## 4. Statistical Tests II – Regression

### Statistical modelling and its uses in palaeontology

In simple terms a statistical model is an estimation of the relationship between one dependent variable and one or more independent variables. Specifically, in the cases of the models I will discuss in this and the following few articles, a statistical model asks how much of the variation in the dependent variable is explained by the variation in the independent variable(s). For example, on a standard bivariate graph the dependent variable is placed on the y-axis and the independent variable on the x-axis. I should just briefly mention that there are a number of synonyms for the dependent and independent variables (Table 1) and while they do have subtle differences and specific uses you may see them used interchangeably in the literature.

independent (x-axis) | dependent (y-axis) |
---|---|

predictor | response |

regressor | regressand |

controlled | measured |

manipulated | responding |

explanatory | explained |

input | output |

In the previous article I discussed how to correlate two variables, and while from the description above it could be confused with a regression – specifically a linear regression – there are some similarities that I should just briefly discuss.

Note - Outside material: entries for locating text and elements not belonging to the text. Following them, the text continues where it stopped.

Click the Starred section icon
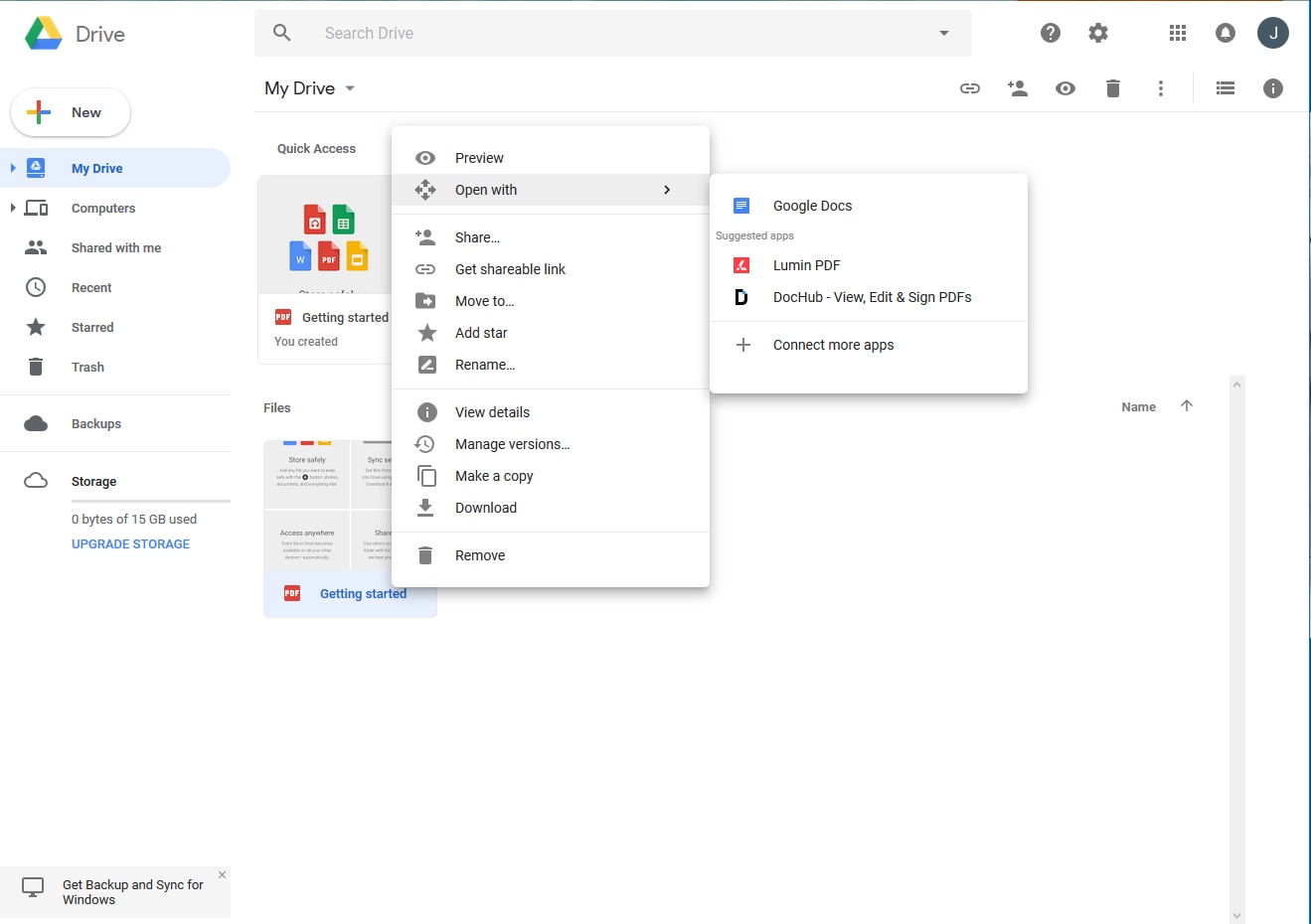This screenshot has height=924, width=1311. pyautogui.click(x=36, y=327)
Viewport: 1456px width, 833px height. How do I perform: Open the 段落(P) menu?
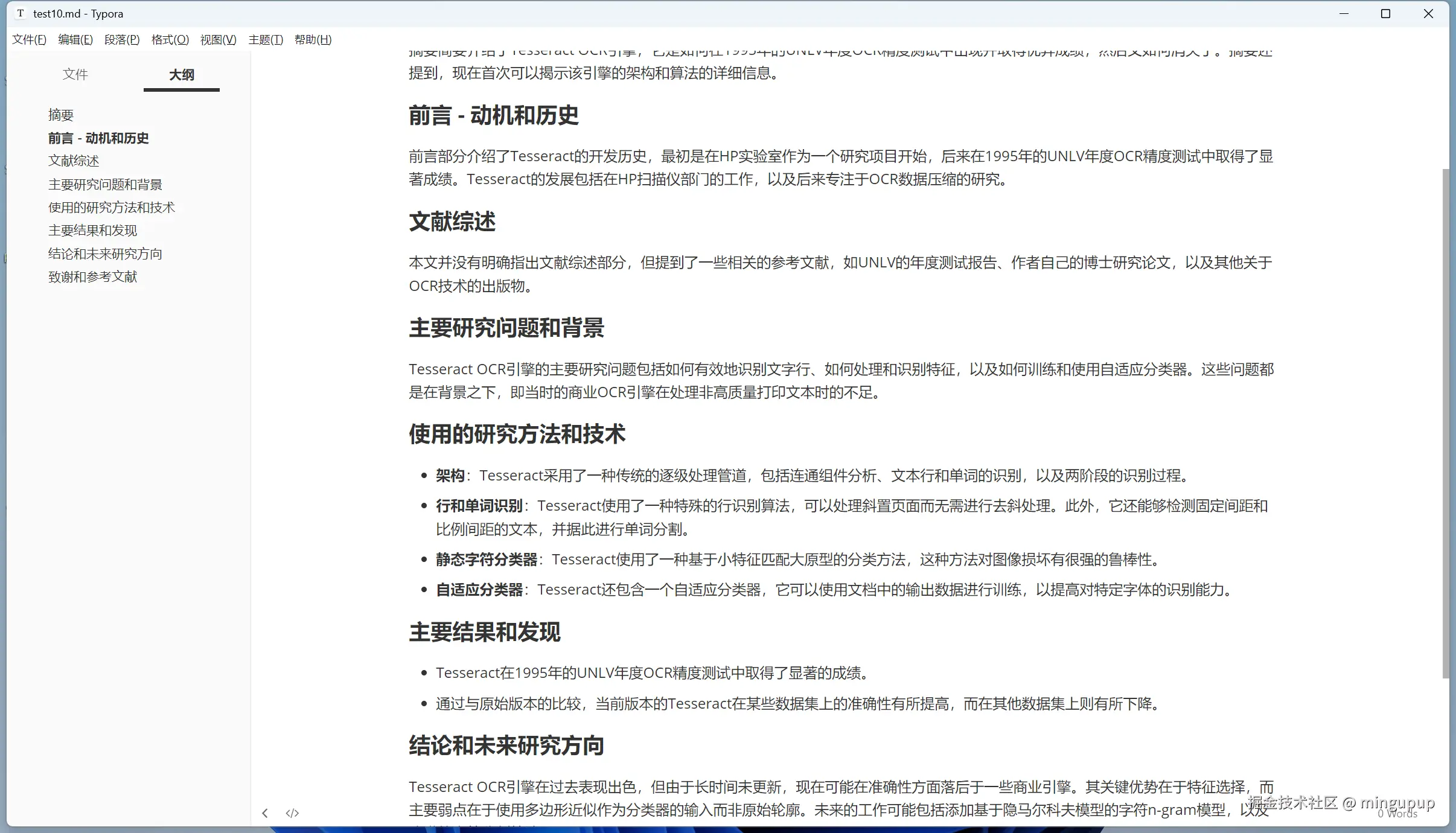coord(122,39)
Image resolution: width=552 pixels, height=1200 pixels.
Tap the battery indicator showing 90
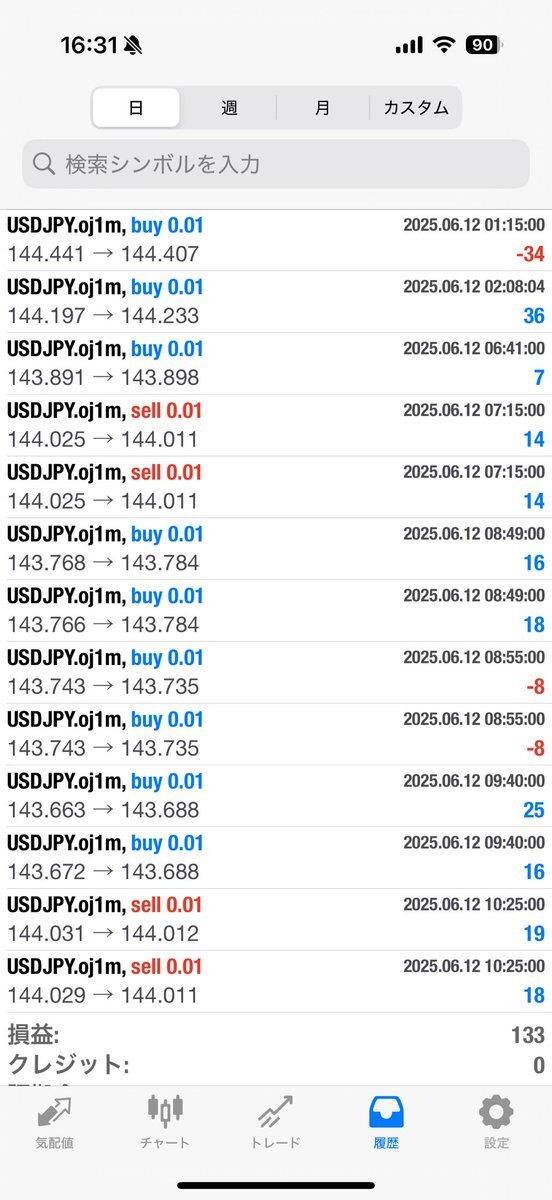[x=485, y=45]
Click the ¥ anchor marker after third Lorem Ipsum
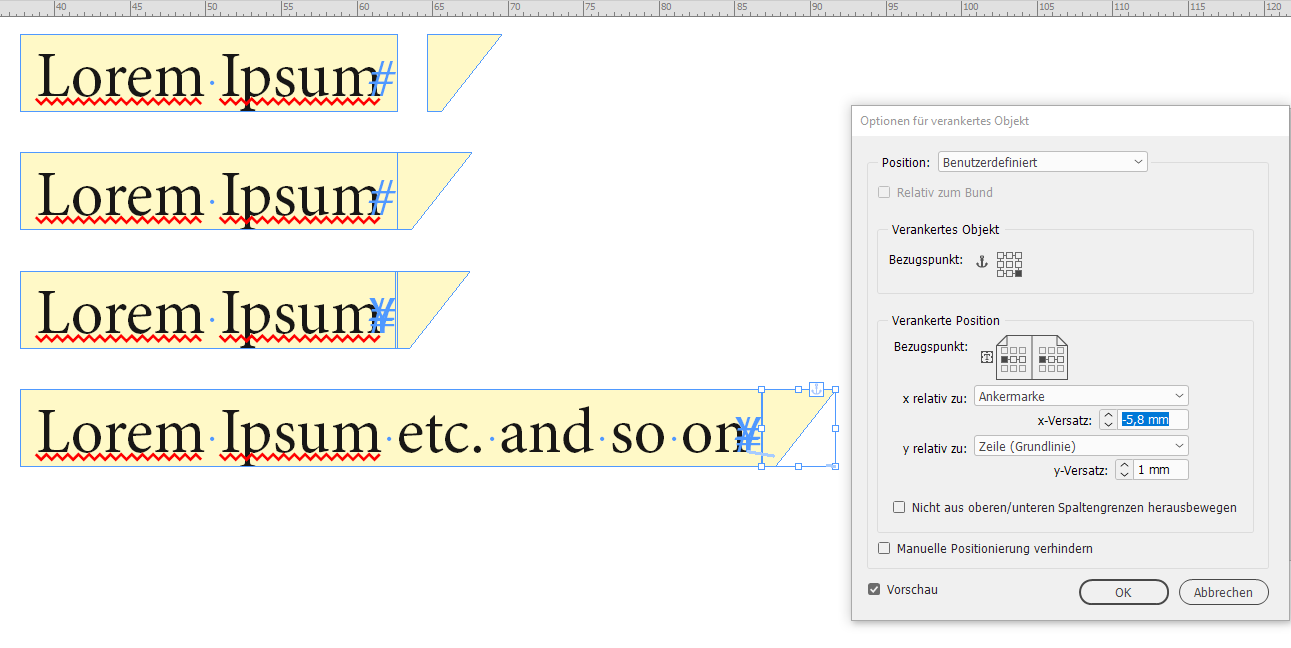The height and width of the screenshot is (648, 1291). [x=382, y=313]
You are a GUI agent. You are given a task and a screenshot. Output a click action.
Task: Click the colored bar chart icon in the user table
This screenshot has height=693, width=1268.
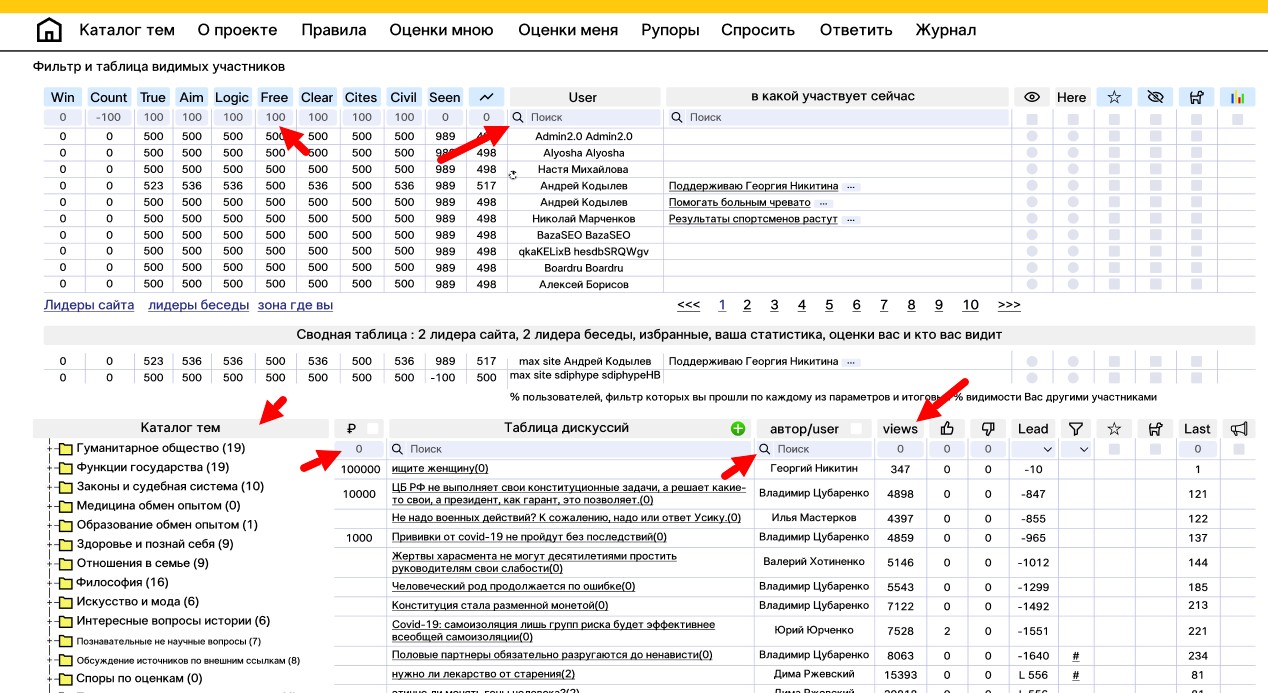pos(1237,97)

Firstly, they are similar in that they both provide a correlation coefficient, i.e. a measure of correlation between two variables. Also, neither provides an answer to whether there is causality between the variables, in that you still don’t know whether changes in one variable cause changes in the other, merely that they are related. However, they differ in that a regression provides more information that just a correlation coefficient; specifically, using the equation of the line of best fit we can infer values for the dependent variable based on values for the independent variable. Typically though when researchers are illustrating the results of such an analysis they will include on the scatter plot both a line of best fit (regression line) along with a measure of correlation (typically a combination of R^{2} and p-value).

As you can imagine, the results of any statistical modelling analysis is just that, a model of the relationship between these two (or more) variables, and as such there could be another model that better fits the data. This is the reason why this is such a wide selection of models, as there are many different ways in which a model may be fitted to your data. Also the model you choose to apply depends greatly on the nature of your data: for example, are all of your independent variables continuous (usually something that can assume fractional values, e.g. height or mass), ordinal or nominal/categorical (e.g. gender), or a mixture of both?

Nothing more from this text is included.